**Task brief:** In the entries below, begin at the line that has "Select the Generator Elevator Backup label", stop after the line that has "Given: Open the Products menu item", and output those lines exactly with no pictures.

Start of Block

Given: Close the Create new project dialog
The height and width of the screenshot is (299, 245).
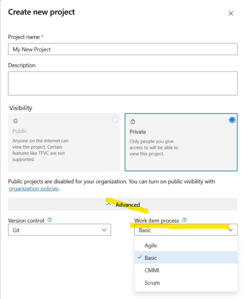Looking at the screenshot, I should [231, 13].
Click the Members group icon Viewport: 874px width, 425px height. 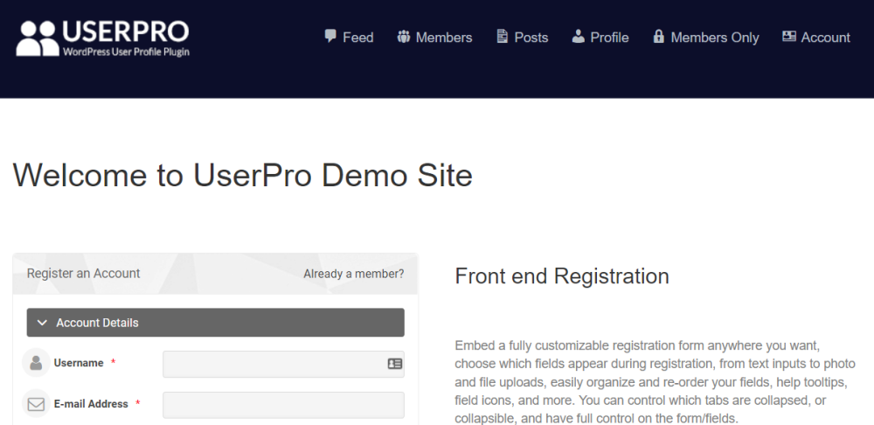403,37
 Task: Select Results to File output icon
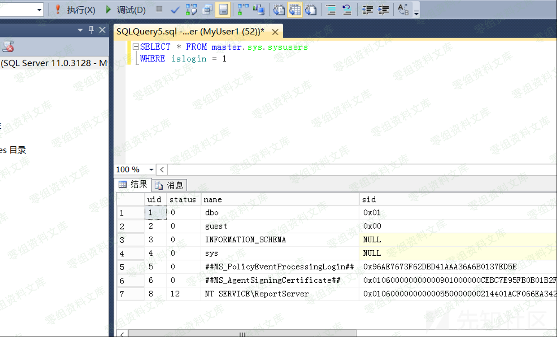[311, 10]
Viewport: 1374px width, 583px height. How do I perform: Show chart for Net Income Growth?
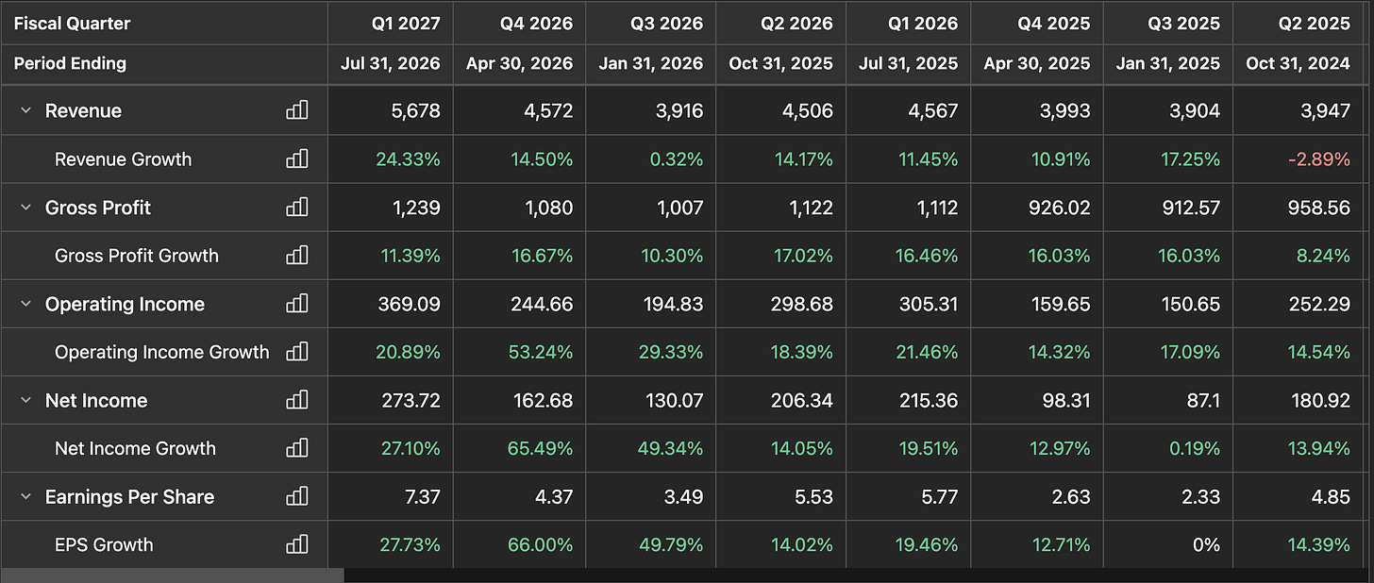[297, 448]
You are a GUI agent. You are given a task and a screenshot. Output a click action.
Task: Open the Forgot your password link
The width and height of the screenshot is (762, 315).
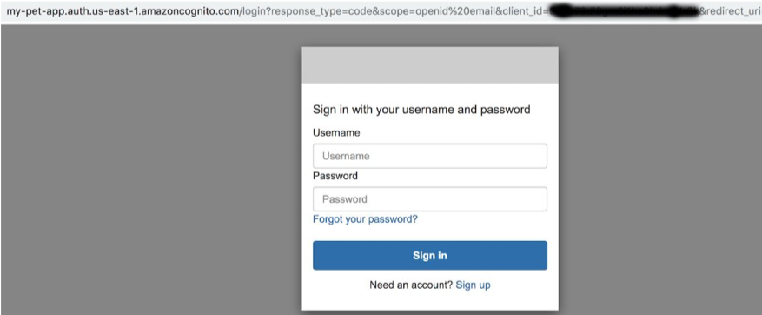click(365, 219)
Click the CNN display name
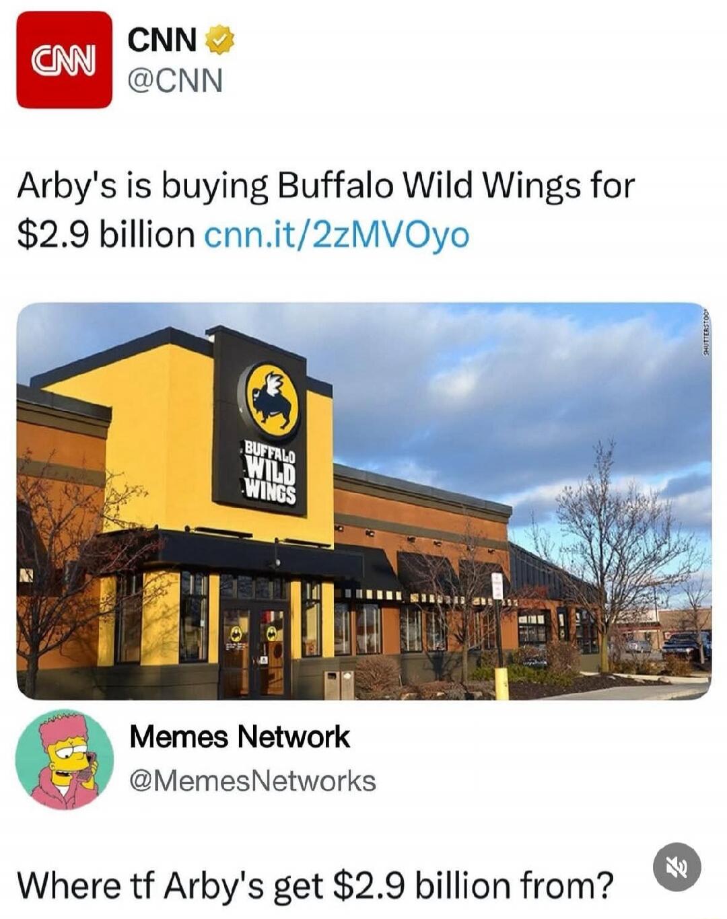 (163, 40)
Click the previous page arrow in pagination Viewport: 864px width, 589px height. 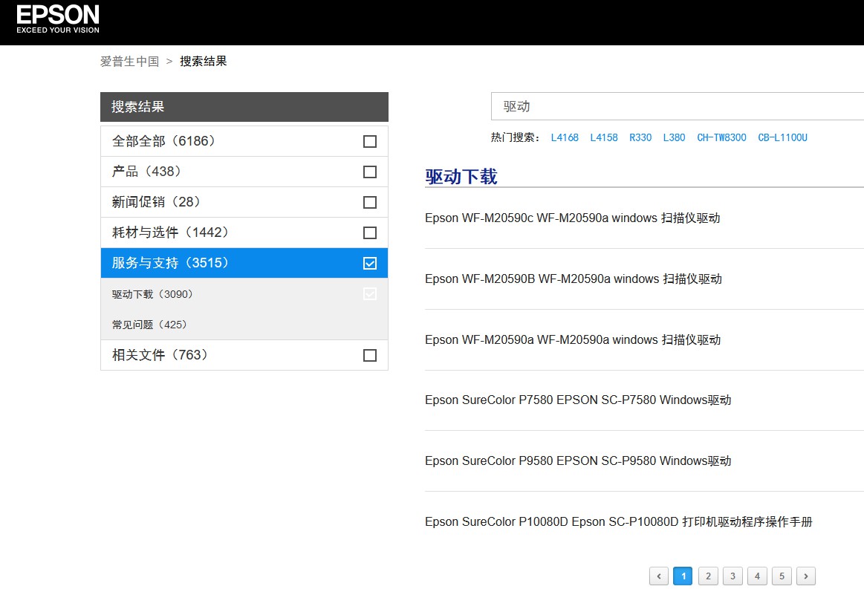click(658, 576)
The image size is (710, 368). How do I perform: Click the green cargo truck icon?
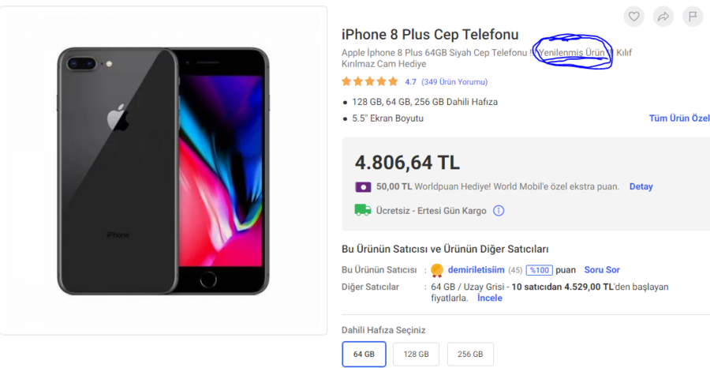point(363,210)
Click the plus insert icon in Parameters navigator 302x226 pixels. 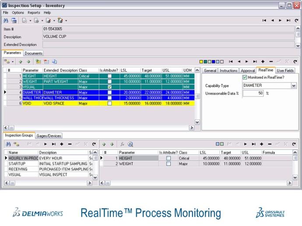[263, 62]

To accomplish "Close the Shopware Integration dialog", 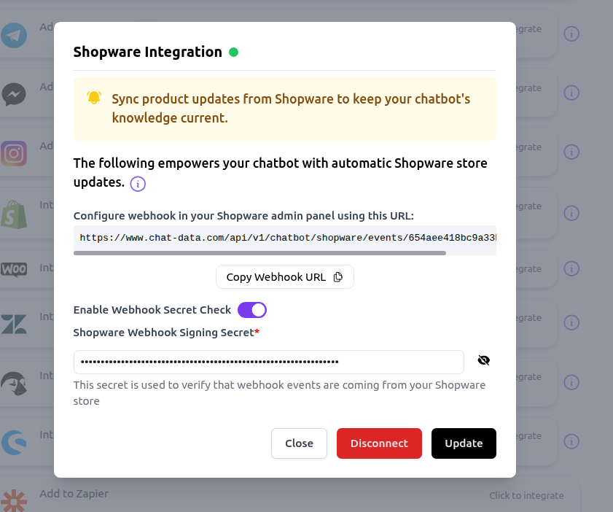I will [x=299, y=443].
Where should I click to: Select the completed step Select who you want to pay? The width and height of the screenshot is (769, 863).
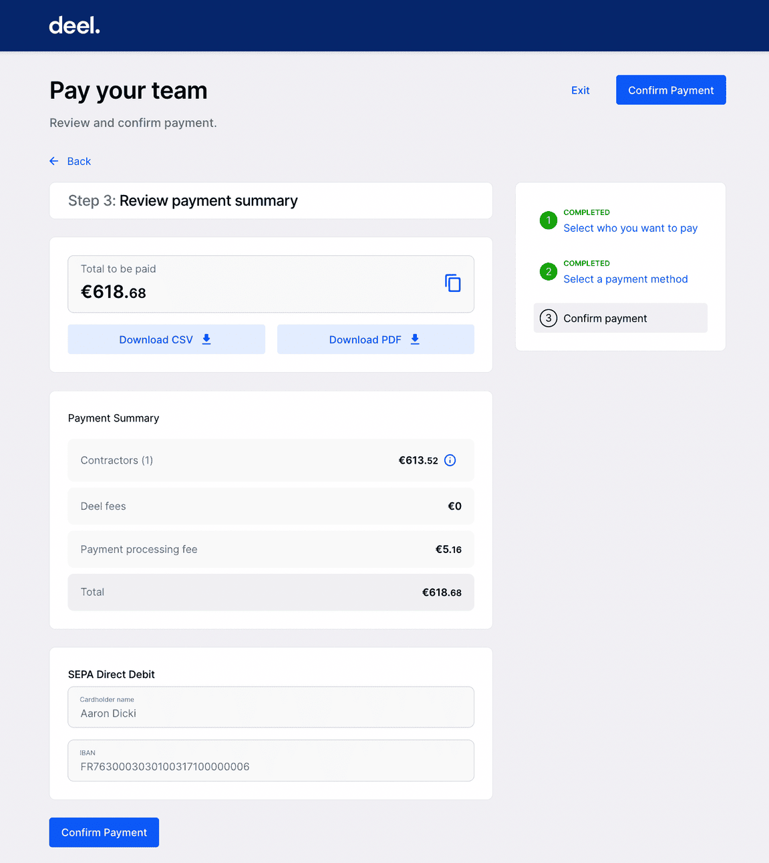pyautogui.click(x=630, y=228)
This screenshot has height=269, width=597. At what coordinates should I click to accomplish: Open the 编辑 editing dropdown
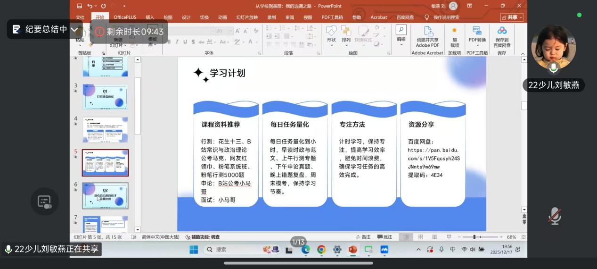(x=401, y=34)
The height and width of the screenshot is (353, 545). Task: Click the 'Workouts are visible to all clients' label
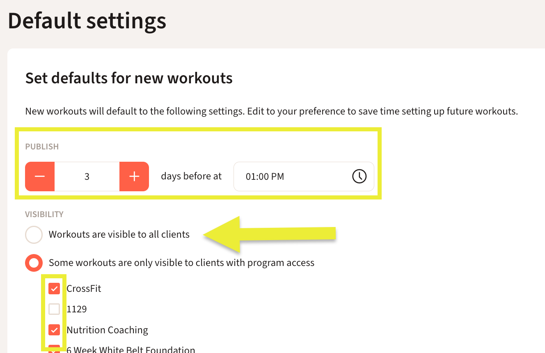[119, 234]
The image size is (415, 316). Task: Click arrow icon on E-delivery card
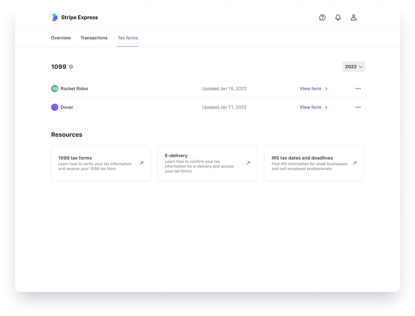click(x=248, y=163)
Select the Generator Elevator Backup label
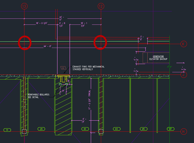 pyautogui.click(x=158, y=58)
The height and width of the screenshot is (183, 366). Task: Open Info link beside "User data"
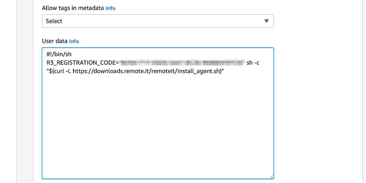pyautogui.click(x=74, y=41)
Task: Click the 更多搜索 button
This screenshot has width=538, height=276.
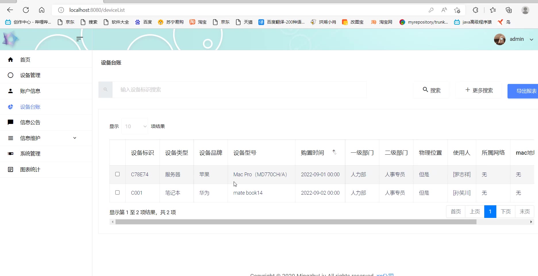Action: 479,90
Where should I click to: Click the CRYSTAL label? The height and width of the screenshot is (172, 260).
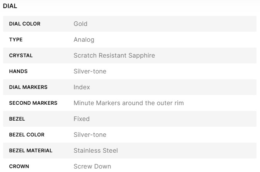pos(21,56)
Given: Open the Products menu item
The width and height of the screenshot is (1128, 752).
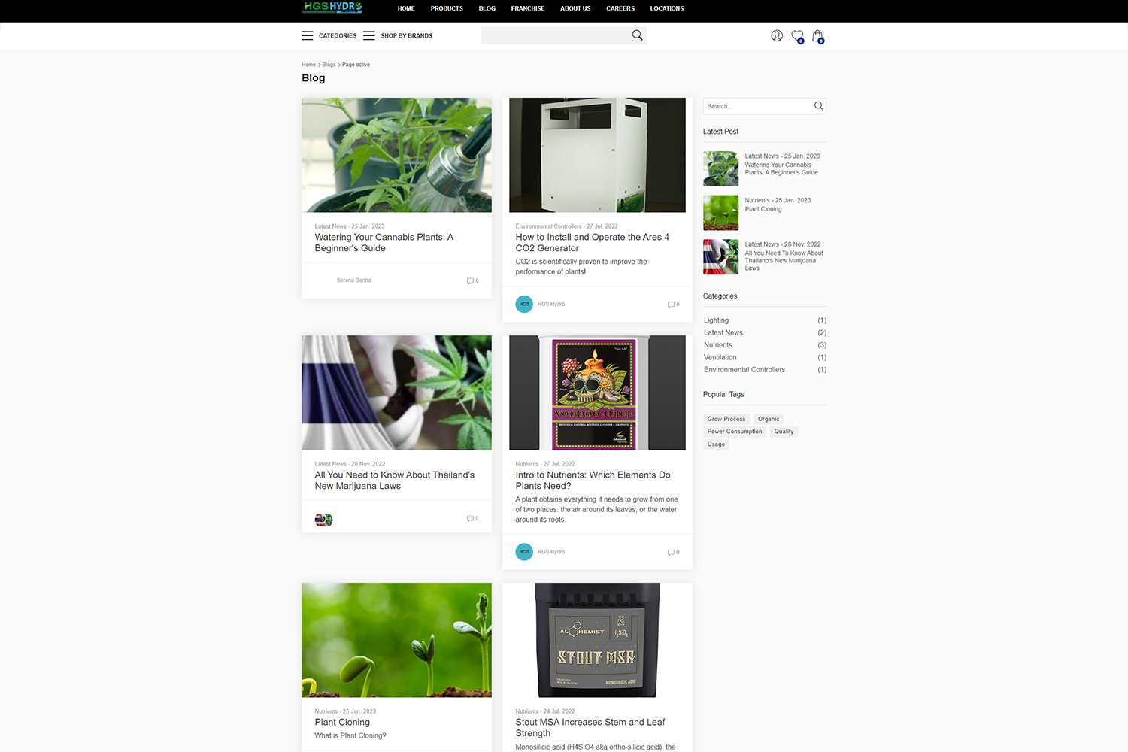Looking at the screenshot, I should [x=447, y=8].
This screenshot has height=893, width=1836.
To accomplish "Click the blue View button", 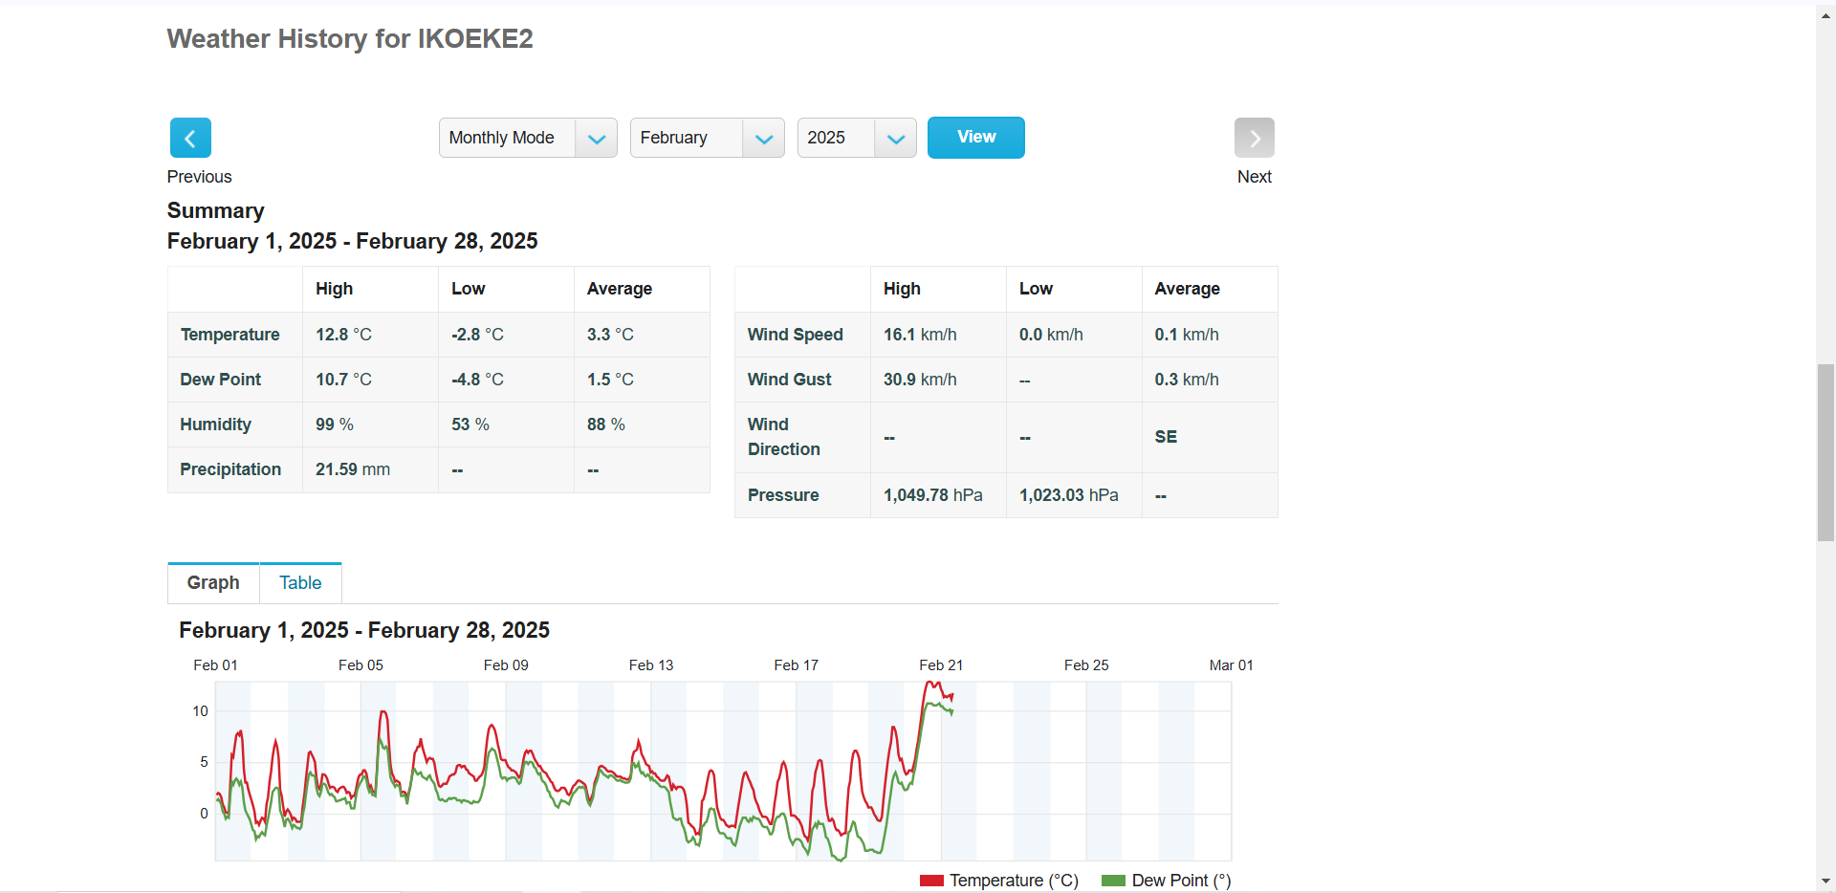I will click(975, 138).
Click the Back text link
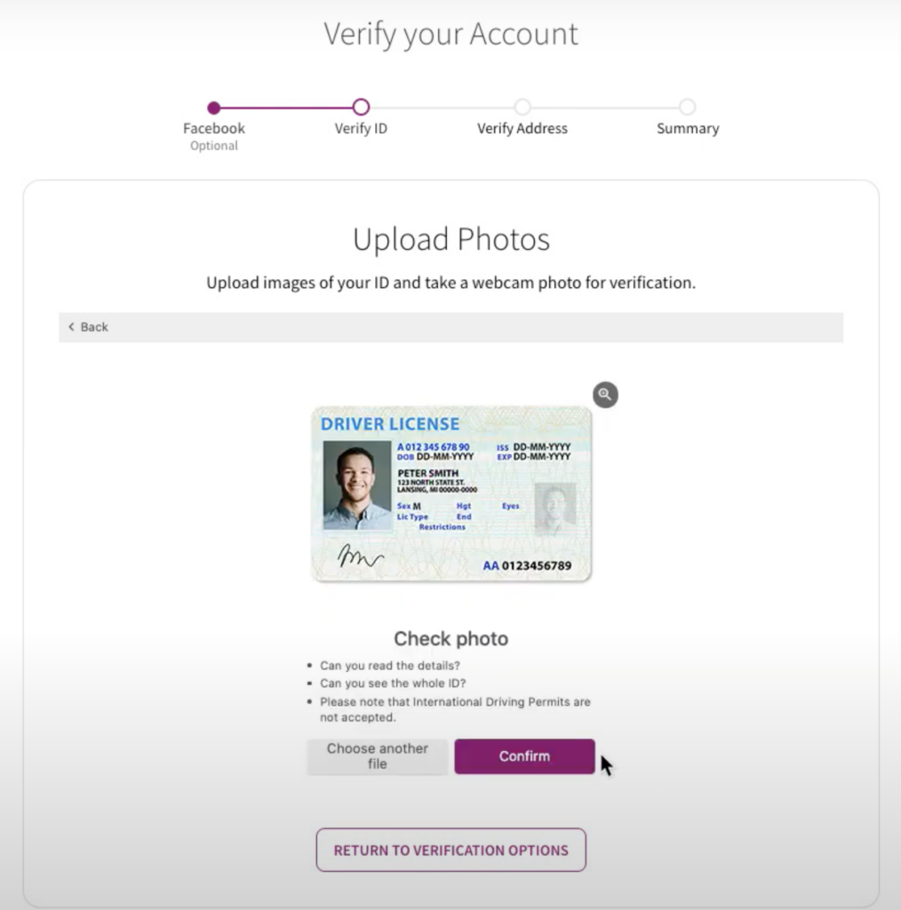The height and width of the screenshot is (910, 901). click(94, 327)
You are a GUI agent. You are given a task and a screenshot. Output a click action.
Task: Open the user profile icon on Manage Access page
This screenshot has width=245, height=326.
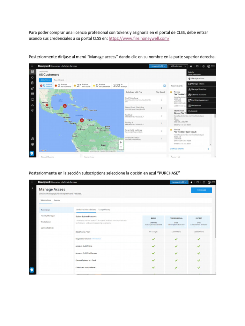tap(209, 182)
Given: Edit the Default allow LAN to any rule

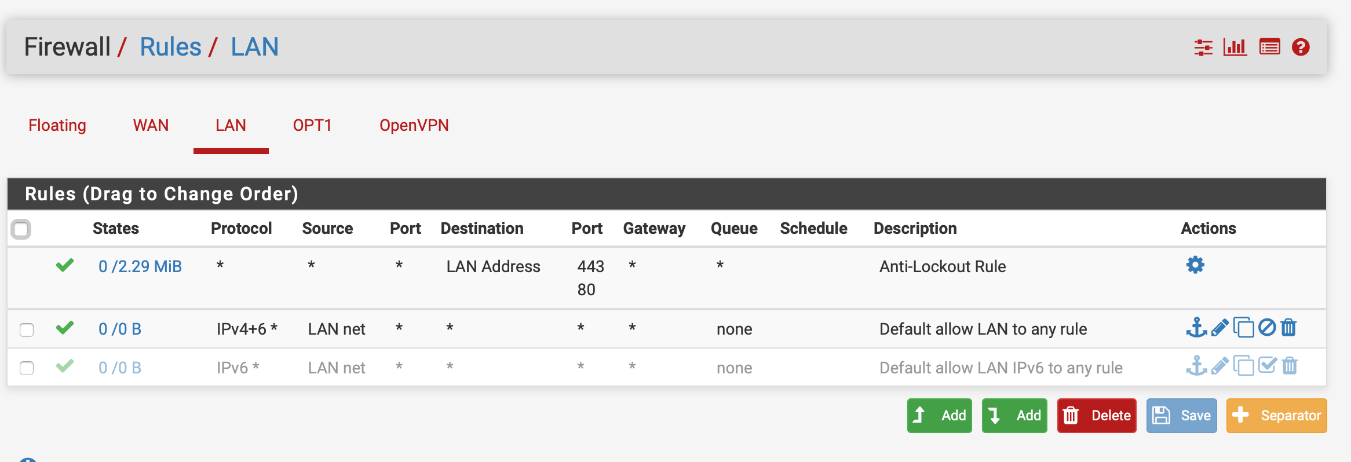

End of Block

**Exercise solution:**
Select the Generator Elevator Backup label
 pyautogui.click(x=158, y=58)
The height and width of the screenshot is (183, 366). Task: Open Info link beside "User data"
pyautogui.click(x=74, y=41)
Task: Click the 更多搜索 button
This screenshot has width=538, height=276.
Action: 479,90
Where should I click to: Click the CRYSTAL label? The height and width of the screenshot is (172, 260).
pos(21,56)
Given: Open the Products menu item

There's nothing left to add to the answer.